WHAT THE EXERCISE ASKS ->
Reproduce the data below line for line, with no changes, and leave out the pictures.

RECORDS FOR THE EXERCISE ->
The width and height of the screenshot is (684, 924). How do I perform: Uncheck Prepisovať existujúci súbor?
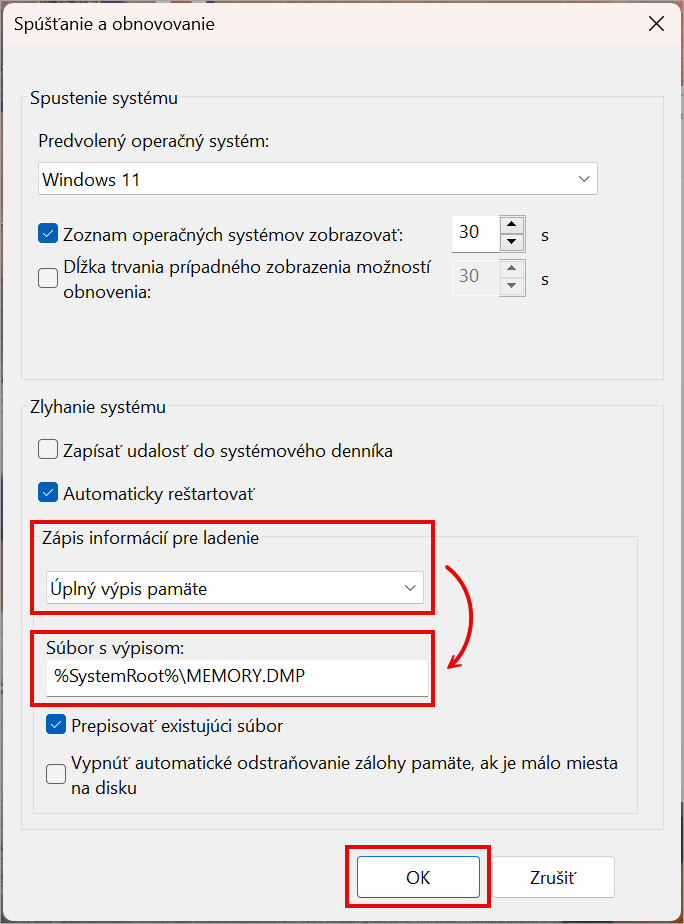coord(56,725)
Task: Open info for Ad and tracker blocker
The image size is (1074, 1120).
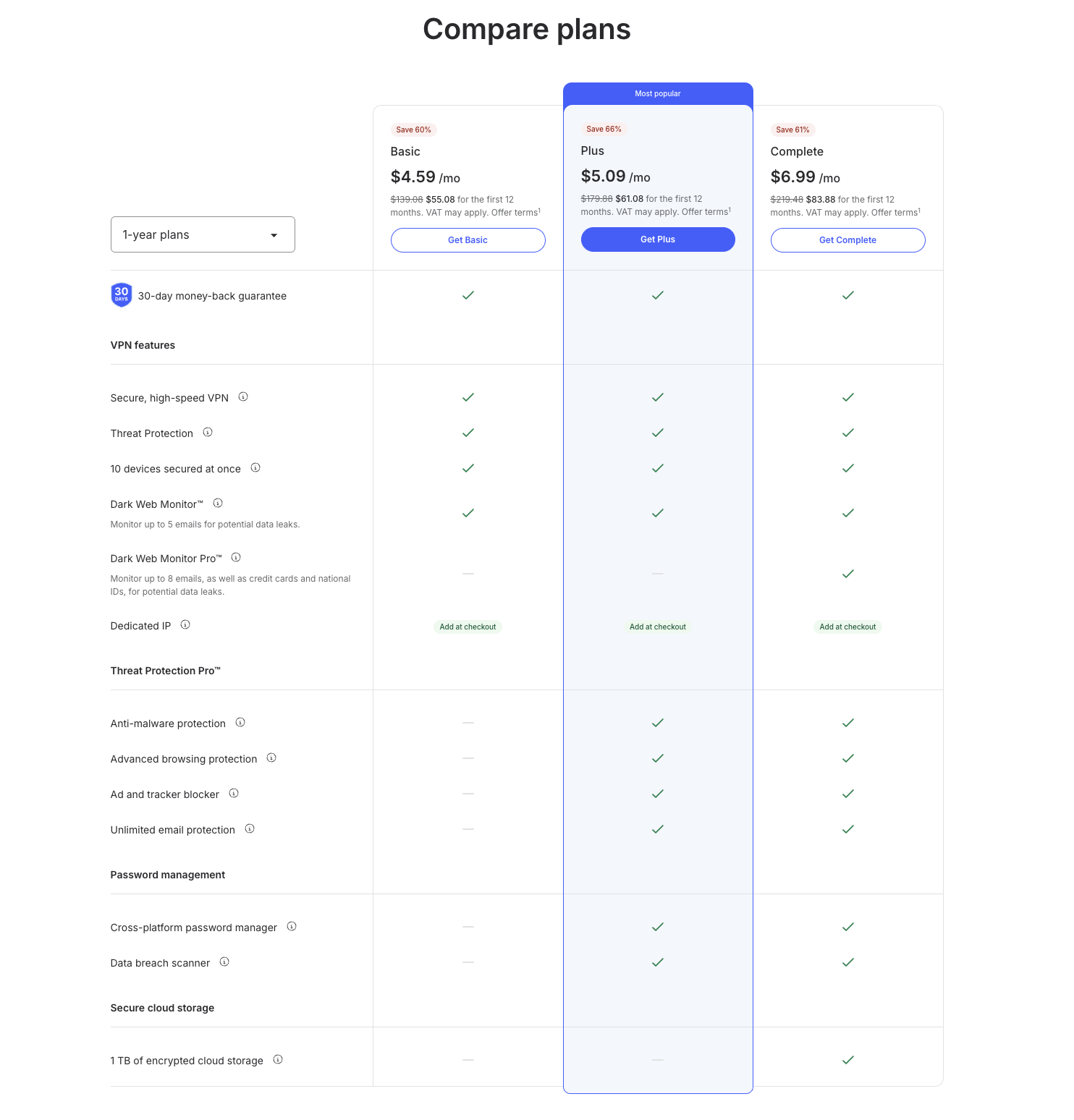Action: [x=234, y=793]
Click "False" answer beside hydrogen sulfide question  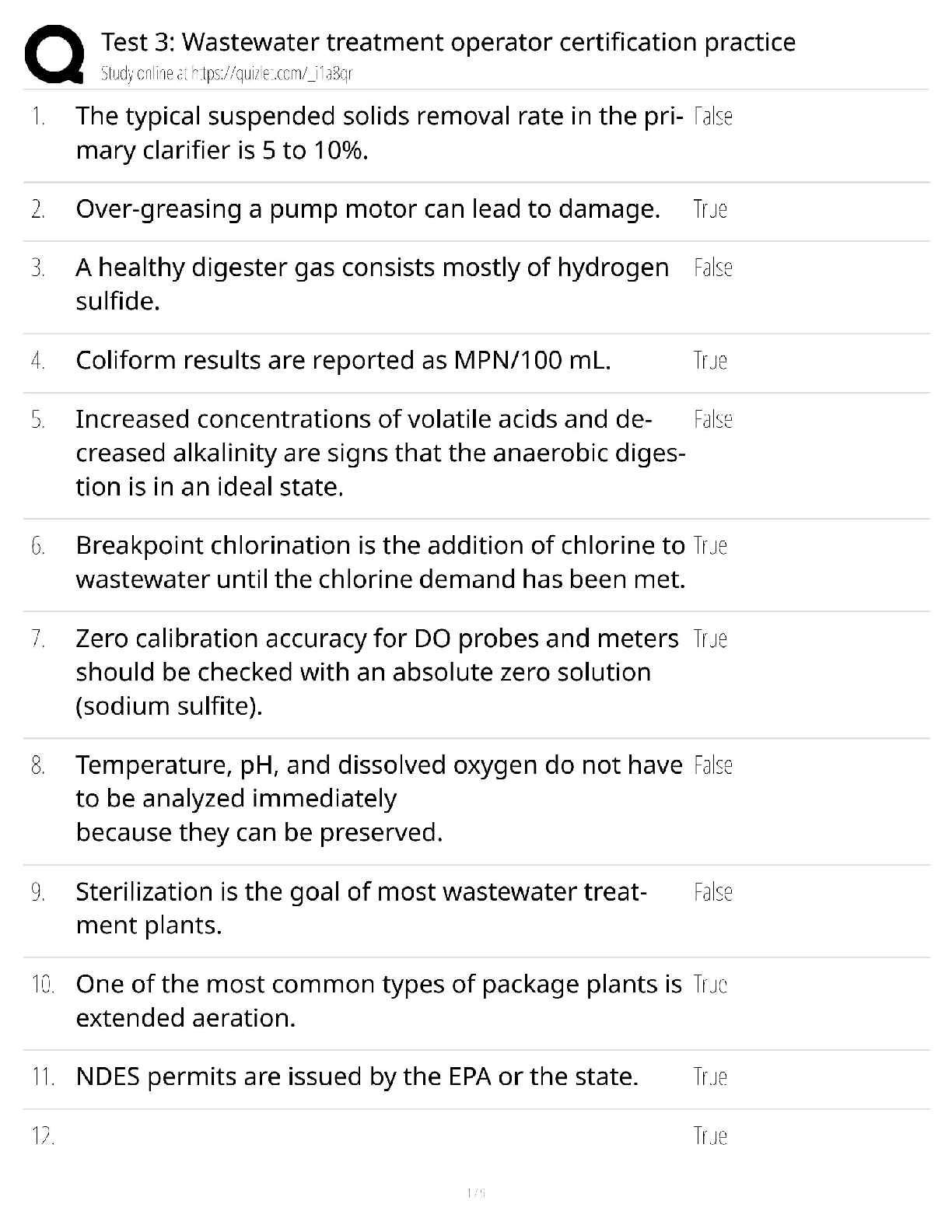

EXERCISE ANSWER ->
The width and height of the screenshot is (684, 924). How do I perform: Uncheck Prepisovať existujúci súbor?
coord(56,725)
Task: Open info for Ad and tracker blocker
The image size is (1074, 1120).
Action: [x=234, y=793]
Click "False" answer beside hydrogen sulfide question  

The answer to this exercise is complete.